In silicon integrated circuit technology, ferroelectric thin films have been importantly studied since they are the most promising materials for future non-volatile memory devices. PbTiO3 (PTO) is the one of the most suitable material for non-volatile memory devices, because it has the highest spontaneous polarization (Ps) value. The subject of size effect on ferroelecticity has been of highest interest for many years to overcome the limit of memory density. As the ferroelectric film thickness decrease, it is possible to make small domain size of penetrating the film thickness direction, which is more stable than one of half penetrating in the probe-based data storage. To make thin and smooth PTO films, Pt / Zr bilayers were deposited by dc-magnetron sputtering. The surface roughness of Pt layer was controlled by different pressure, power and temperature, and thin film stress analysis was simultaneously held to investigate how these process parameter affect on the surface roughness. After optimizing the Pt layer deposition condition, TiO2 was deposited on the Pt, and PbO gas phase reaction was carried out. TiO2 seed layer increase the number of active sites for PTO nucleation and, hence, allows crystallization of perovskite phase rather than nonferroelectric pyrochlore phases. The d33 hysteresis loop and PFM (piezoelectric force microscope) images were obtained and these results confirmed the ferroelecticity of PTO films. The hysteresis loop is shifted toward negative bias. Many defects exist at grain boundaries and the interface between ferroelectric film and the electrode because of lattice mismatching, vacancies, etc. Since these defects are charged, ferroelectric domain may be balanced and stabilized by them and cannot be switched easily. Besides these charges, built in potential would be developed at the interface between ferroelectric film and metal electrode because of the work function difference, and it contributed on the polarization imprint. Thin and smooth PTO films successfully deposited using the gas phase reaction sputtering, and this method suggest us the possibility for high-density memory device.

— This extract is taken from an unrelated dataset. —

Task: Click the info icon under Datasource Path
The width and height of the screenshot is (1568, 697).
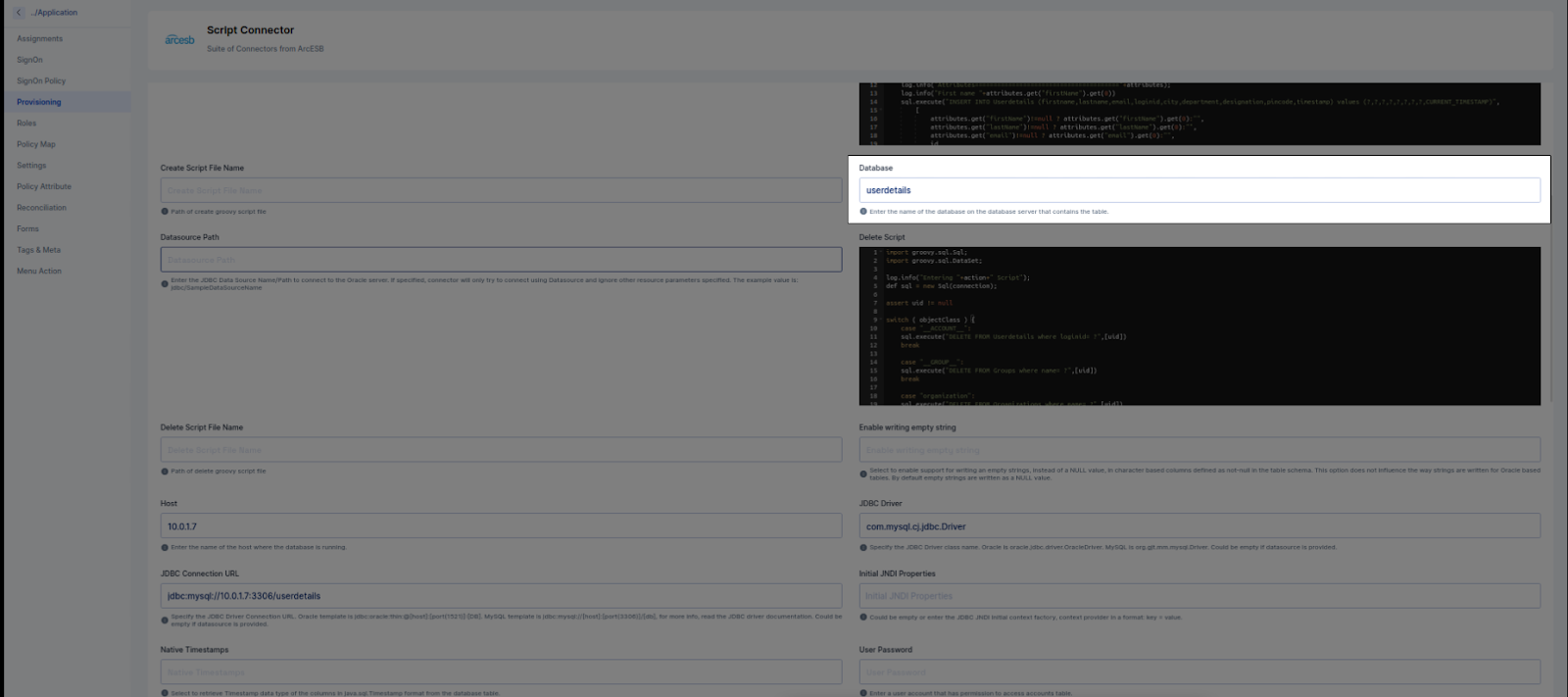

가스상 반응 스퍼터링 방법을 이용하여, Si 상부에서 20 nm 두께의 평활 한 PbTiO3 (PTO) 박막을 제조하였다. 본 박막의 증착을 위해서, 우선 Pt / Zr 박막을 dc-magnetron 스퍼터링 방법을 이용하여 증착 하였다. 이 때 낮은 표면 평활도를 갖는 Pt 하부 전극 층을 제조하기 위해 증착 압력과 파워 그리고 온도를 변화시켜 주었으며, 박막에 걸리는 응력을 분석하여 응력과 표면 평활도의 관계를 살펴보았다. 이렇게 제조된 Pt 박막의 상부에 8 nm 두께의 TiO2 seed layer을 증착하고, PbO 가스 반응 스퍼터링을 통하여 20 nm 두께의 PTO 박막을 제조하였다. Piezoelectric force microscopy를 이용한 domain 관찰과 piezoresponse hysteresis loop 측정을 통하여 강유전체 박막이 형성되었음을 확인할 수 있었다. 특히 hysteresis loop가 negative bias쪽으로 shift된 polarization imprint현상을 확인할 수 있었다. 이러한 연구 결과로부터, 가스상 반응 스퍼터링을 이용하여 얇고 평활 한 20 nm 두께의 PTO 박막이 성공적으로 증착 되었으며, 이는 향후 메모리 소자의 저장 밀도 향상의 가능성을 제시하였다.